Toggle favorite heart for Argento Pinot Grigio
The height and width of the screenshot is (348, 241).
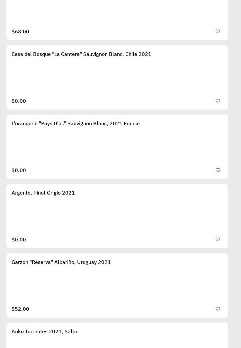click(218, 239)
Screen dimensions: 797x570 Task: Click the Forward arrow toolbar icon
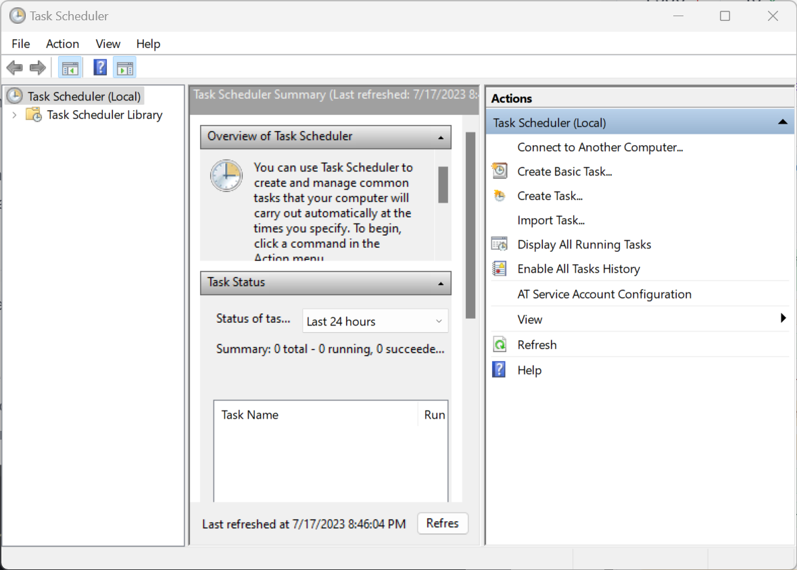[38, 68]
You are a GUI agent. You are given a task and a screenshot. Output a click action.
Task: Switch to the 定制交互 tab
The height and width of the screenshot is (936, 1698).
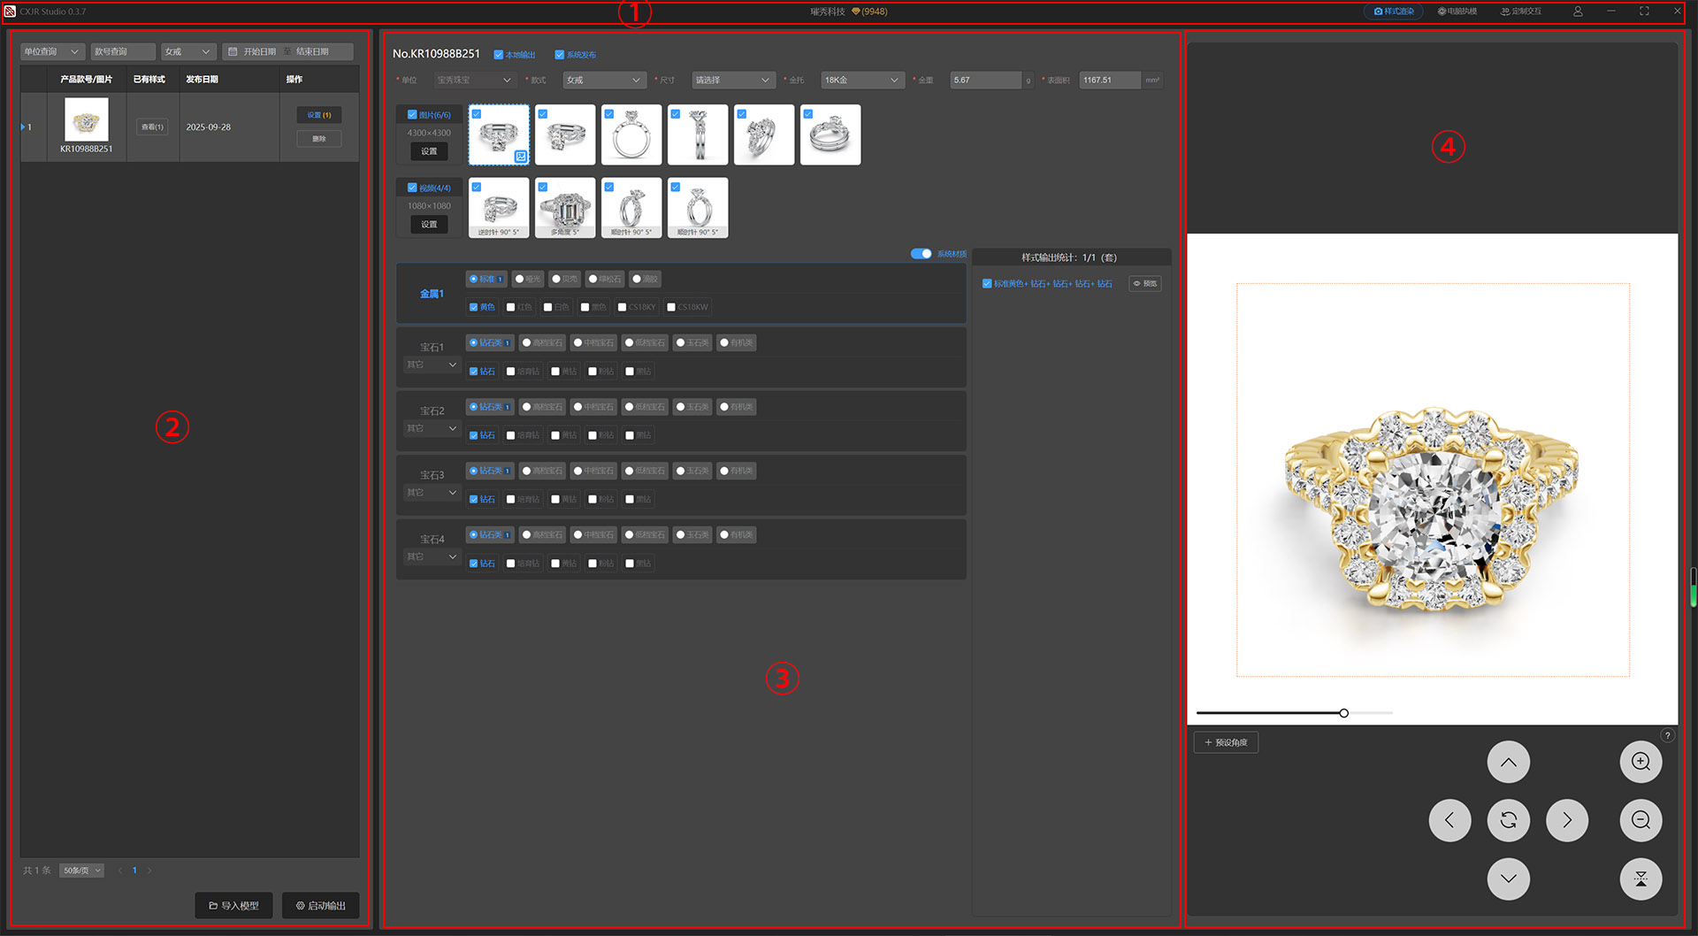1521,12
################
When the line containing "The height and width of the screenshot is (348, 241)." is reached, write out that line and each one after it exactly, ending with the last line of the records; pictures are not copied.

Result for this task:
The height and width of the screenshot is (348, 241).
click(218, 239)
Screen dimensions: 797x570 Task: Click the Forward arrow toolbar icon
[38, 68]
You are a GUI agent. You are given a task and a screenshot. Output a click action.
Task: Switch to the 定制交互 tab
The height and width of the screenshot is (936, 1698).
1521,12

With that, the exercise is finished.